◆ Directive 1 ◆
Return the passage of the blog post on Terraform from "What is infrastructure-as-code" up to and including "on every commit.", copied word for word.
◆ Directive 2 ◆
In the blog post on Terraform, when can an automation be set up to execute your infrastructure code?

___ Source ___

Data lake on GCP using Terraform
in Blog
Back in the old days, dealing with physical infrastructure is a huge burden, which not only requires teams of experts to manage but also is time-consuming. In the modern cloud computing era, however, you can deploy hundreds of computers instantly to solve your problems with the click of a button. Well, to be realistic, most day to day problems that we are trying to solve won’t require that much computing power.
What is infrastructure-as-code (IaC)
Infrastructure as code (IaC) is the process of managing and provisioning computer data centers through machine-readable definition files, rather than physical hardware configuration or interactive configuration tools. Wikipedia
So instead of placing a physical server on a rack, setting up all the cables, configuring the network, installing all the required operating system, you can write codes to do all that. To use IaC, you typically would use a source code control repository, write code to configure your infrastructures, run the code locally, or set up an automation to execute your code on every commit.
Why IaC?
Why bother setting up and learning new stuff to manage your infrastructure while you can do that through the interface of all cloud providers, you ask? There are many advantages to having version control of our infrastructure.

___ Given data ___

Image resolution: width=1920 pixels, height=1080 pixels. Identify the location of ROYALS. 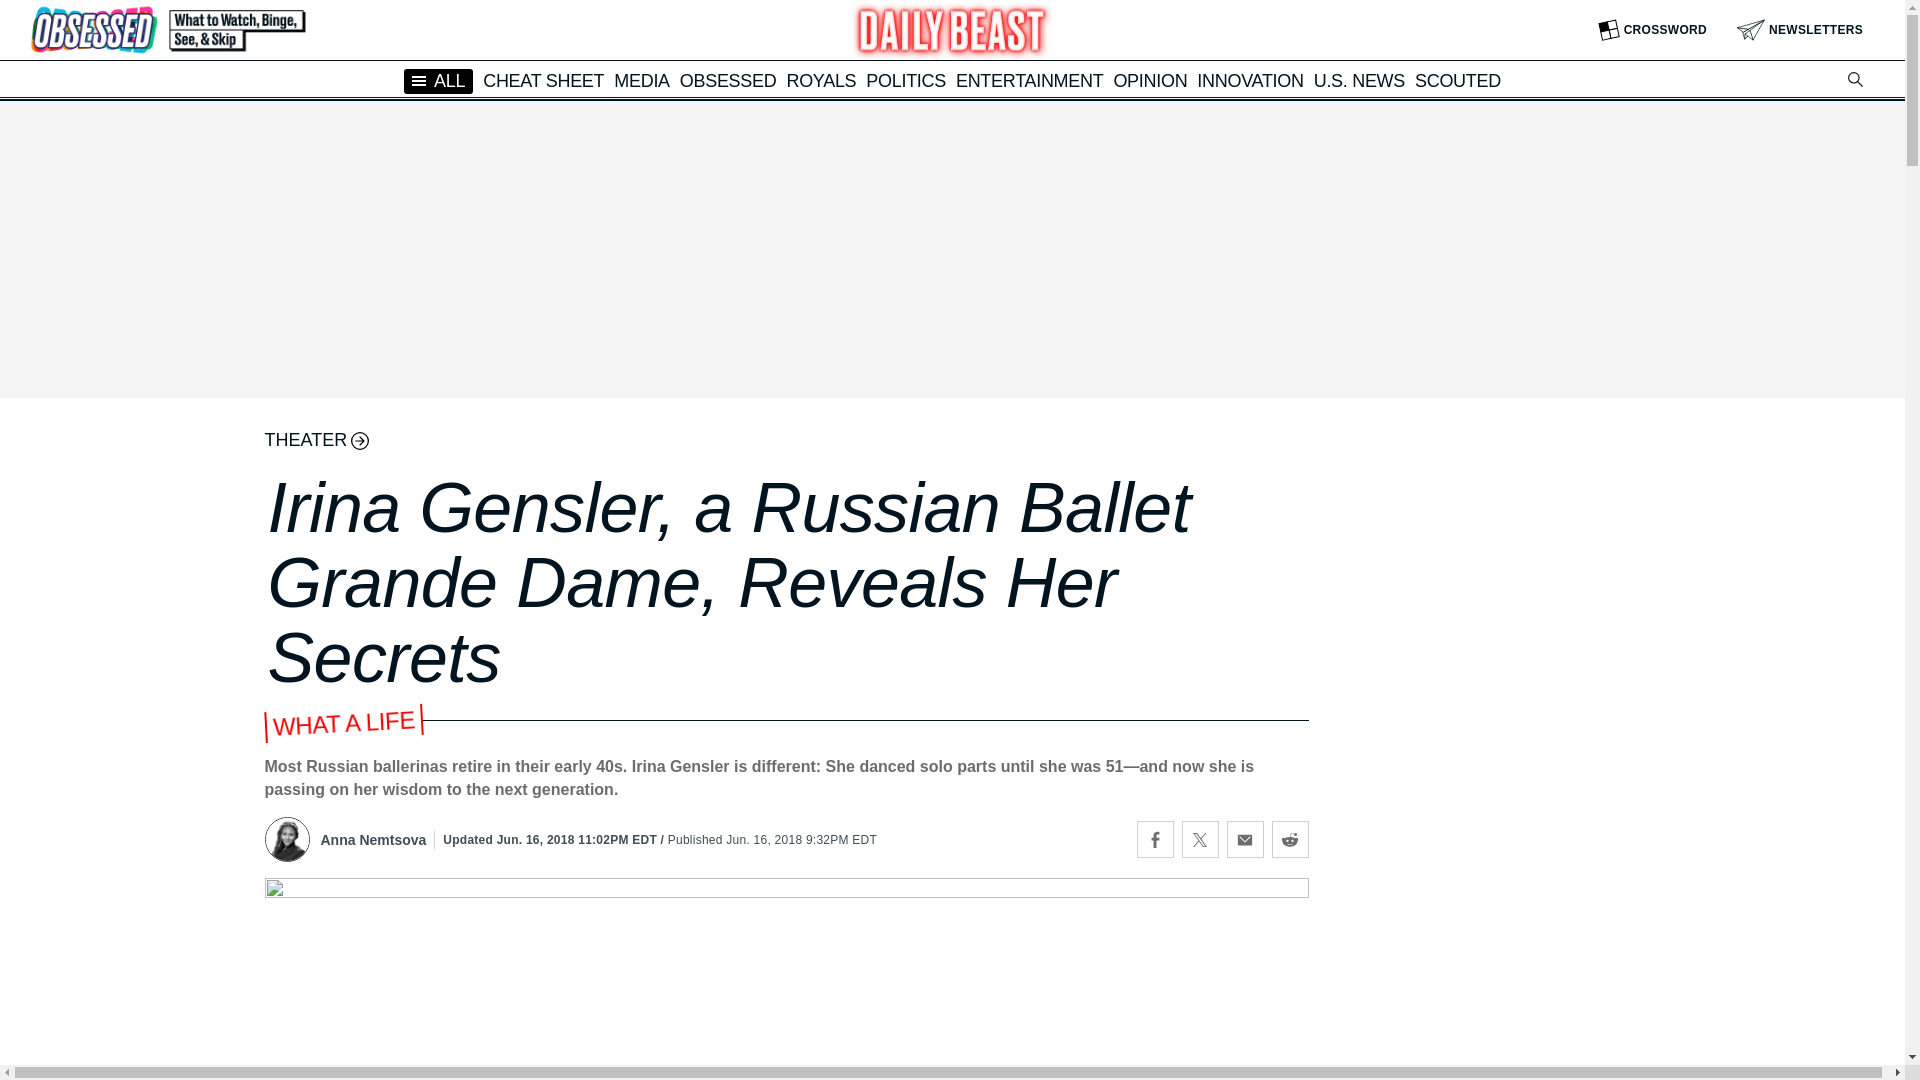
(820, 80).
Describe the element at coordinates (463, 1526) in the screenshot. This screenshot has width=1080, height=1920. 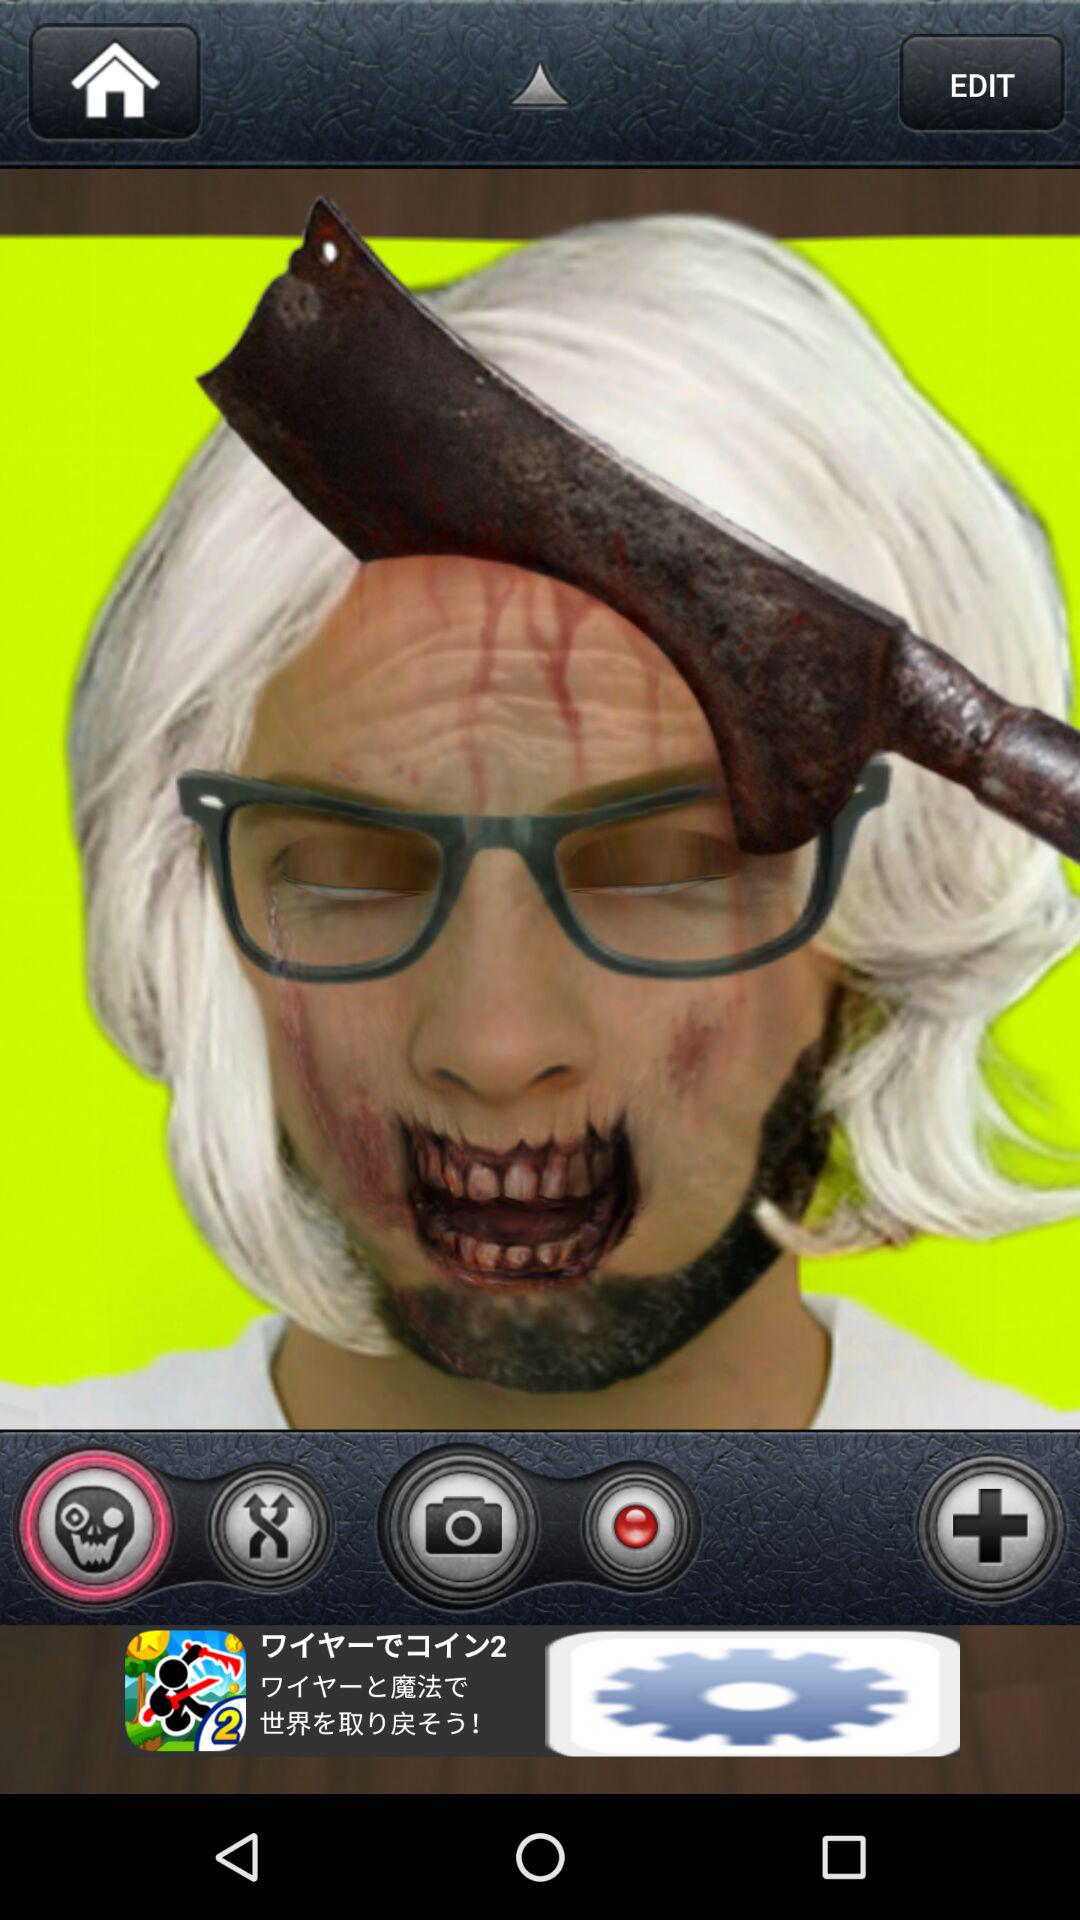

___

◆ Output 1 ◆
What is infrastructure-as-code (IaC)
Infrastructure as code (IaC) is the process of managing and provisioning computer data centers through machine-readable definition files, rather than physical hardware configuration or interactive configuration tools. Wikipedia
So instead of placing a physical server on a rack, setting up all the cables, configuring the network, installing all the required operating system, you can write codes to do all that. To use IaC, you typically would use a source code control repository, write code to configure your infrastructures, run the code locally, or set up an automation to execute your code on every commit.

◆ Output 2 ◆
On every commit.